O mandado de segurança, uma das mais importantes ações constitucionais brasileiras, passou recentemente por uma considerável transformação. Seu regramento foi alterado através da Lei nº 12.016/09, que veio a substituir a Lei nº 1.533/51, o diploma legal que deu ao referido instituto o seu perfil, no plano infraconstitucional, por mais de meio século. O novo diploma legal, contudo, está sendo fortemente criticado pela doutrina, face às parcas inovações que trouxe, bem como em razão de várias inconstitucionalidades manifestas.

Em linhas gerais, pode-se definir o mandado de segurança como uma ação constitucional destinada a resguardar o direito líquido e certo do cidadão contra a atuação ilegal do Poder Público. Ou, melhor explicando, uma via especial, muito mais célere e eficaz do que as vias ordinárias, posta à disposição do particular para combater os desmandos do Poder Público que venham a afetar sua esfera jurídica.

Trata-se de uma garantia fundamental, eis que prevista no inciso LXIX da Constituição da República Federativa do Brasil, nos seguintes termos: “conceder-se-á mandado de segurança para proteger direito líquido e certo, não amparado por ‘habeas-corpus’ ou ‘habeas-data’, quando o responsável pela ilegalidade ou abuso de poder for autoridade pública ou agente de pessoa jurídica no exercício de atribuições do Poder Público”. Tal dispositivo deve ser interpretado da forma que lhe dê a maior eficácia possível, em consonância com os pressupostos da força normativa da Constituição e do primado dos direitos fundamentais.

A expressão “direito líquido e certo”, uma das exigências de índole constitucional para o manejo do mandado de segurança, é tecnicamente inadequada: não é o direito que deve ser líquido e certo, mas sim os fatos que ensejam o exercício desse direito. Vale dizer, a veracidade das alegações deve estar demonstrada de plano. Não se admite, no mandado de segurança, prova a posteriori, ou seja, o proponente da medida deve instruir a inicial com os documentos de valor probatório que estiverem à sua disposição. A complexidade das questões jurídicas em debate, contudo, não inviabiliza a utilização da via do mandado de segurança, pois tal circunstância não tem o condão de afastar a liquidez e certeza do direito. É esse o entendimento consagrado na Súmula 625 do STF.

A impetração de mandado de segurança depende de um ato ilegal emanado de autoridade pública, aqui entendida em sentido amplo, para abranger, além dos ocupantes de cargo público, também os representantes ou órgãos de partidos políticos, os administradores de entidades autárquicas e os dirigentes de pessoas jurídicas ou as pessoas naturais no exercício de atribuições do Poder Público (art. 1º, § 1º da Lei nº 12.016/09). Não é necessário que o ato coator já tenha sido praticado; a medida pode ser utilizada também para prevenir que o ato lesivo venha a consumar-se, sendo, todavia, necessário que se demonstre o justo receio de sofrer a violação, através de dados objetivos que indiquem que a autoridade coatora está na iminência de cometer a ilegalidade. No primeiro caso, o mandado de segurança tem caráter repressivo; no segundo, caráter preventivo.

> **Material de origem**:
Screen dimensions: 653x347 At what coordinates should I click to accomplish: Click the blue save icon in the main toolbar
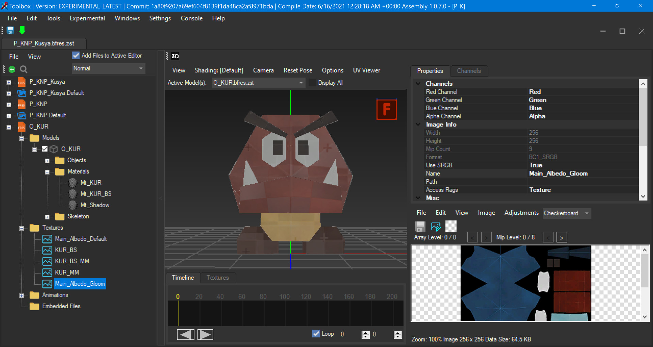[10, 30]
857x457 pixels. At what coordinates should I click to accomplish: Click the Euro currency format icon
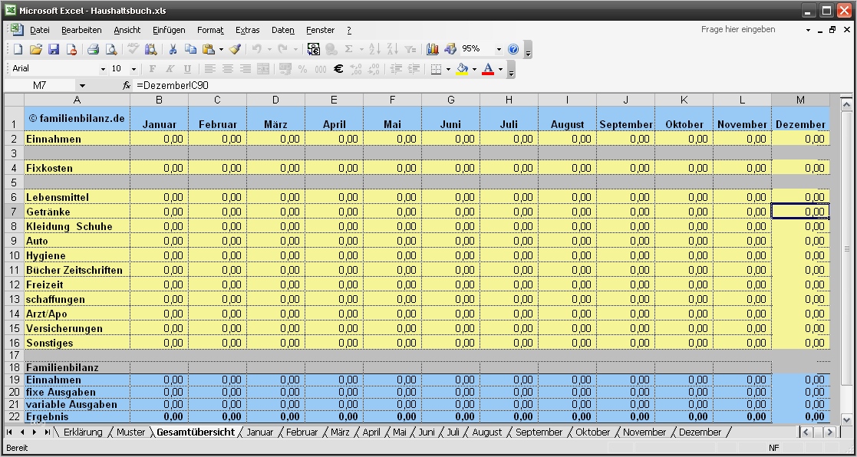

> **Suas tarefas**:
[a] Traduza para o inglês esta frase do texto sobre o mandado de segurança: "Em linhas gerais, pode-se definir o mandado de segurança como uma ação constitucional destinada a resguardar o direito líquido e certo do cidadão contra a atuação ilegal do Poder Público."
[b] Segundo o texto sobre o mandado de segurança, as afirmações abaixo são verdadeiras? Responda sim ou não a cada uma e cite as palavras do texto que decidem a resposta.
(i) A Lei nº 12.016/09 substituiu a Lei nº 1.533/51.
(ii) No mandado de segurança, admite-se prova produzida a posteriori.
(iii) A complexidade das questões jurídicas em debate impede o uso do mandado de segurança.
[c] Escreva a continuação do texto sobre o mandado de segurança a partir do ponto em que ele termina.

> **As respostas**:
[a] Broadly speaking, the writ of mandamus can be defined as a constitutional action intended to safeguard the citizen's clear and certain right against unlawful action by the public authorities.

[b]
(i) Sim: "veio a substituir a Lei nº 1.533/51".
(ii) Não: "Não se admite, no mandado de segurança, prova a posteriori".
(iii) Não: "A complexidade das questões jurídicas em debate, contudo, não inviabiliza a utilização da via do mandado de segurança".

[c]
Dá-se o nome de “impetrada” à autoridade responsável pela prática do ato impugnado, e de “impetrante” à parte que propõe a medida. Pode figurar na condição de impetrante todo aquele que tiver sua esfera jurídica atingida pelo ato coator. Pessoas físicas, jurídicas e até mesmo entes despersonalizados, como o espólio, a massa falida e o condomínio de apartamentos, podem se valer dessa garantia.

Feitas essas considerações gerais acerca da configuração do instituto, passa-se agora a discorrer especificamente sobre os aspectos mais importantes da Lei nº 12.016/09.

É inegável que uma reforma legislativa não pode ser levada a cabo de maneira despropositada. Ora, pretendendo o legislador alterar o regramento de uma determinada matéria, não deve fazê-lo sem, com isso, trazer alguma novidade importante, que venha a contribuir definitivamente para sua compreensão e aplicação. Do contrário, estar-se-ia gerando insegurança jurídica, além, é claro, de uma indesejável e desnecessária perda de tempo aos operadores do direito.

Nesse sentido, a impressão deixada pela Lei nº 12.016/09, que deu ao mandado de segurança o seu (pretensamente) novo regramento, é extremamente negativa. A Lei nº 1.533/51, que vigeu por mais de meio século, estava, de fato, bastante defasada, e pode-se dizer que realmente merecia reforma, para que houvesse a adequação do importantíssimo instituto do mandado de segurança à nova ordem constitucional, surgida com a Constituição de 1988. A Lei nº 12.016/09 não atingiu, nem de longe, esse propósito. Muitos dos seus dispositivos são cópia literal – ou quase literal – da lei anterior, outros tantos são meras reproduções de entendimentos consolidados na jurisprudência e, das escassas inovações trazidas por ela, apenas algumas podem ser consideradas realmente positivas.

São muitos os exemplos que poderiam ser citados aqui; vamos fazer referência apenas aos que melhor ilustram o ponto de vista acima defendido.

Em primeiro lugar, a Lei nº 12.016/09 manteve, no seu art. 4º, a regra prevista no art. 4º da Lei nº 1.533/51, autorizando a impetração de mandado de segurança por meio eletrônico apenas em casos de urgência, o que claramente não se coaduna com a moderna sistemática do processo eletrônico; trata-se, portanto, de um arcaísmo incompreensível e injustificável.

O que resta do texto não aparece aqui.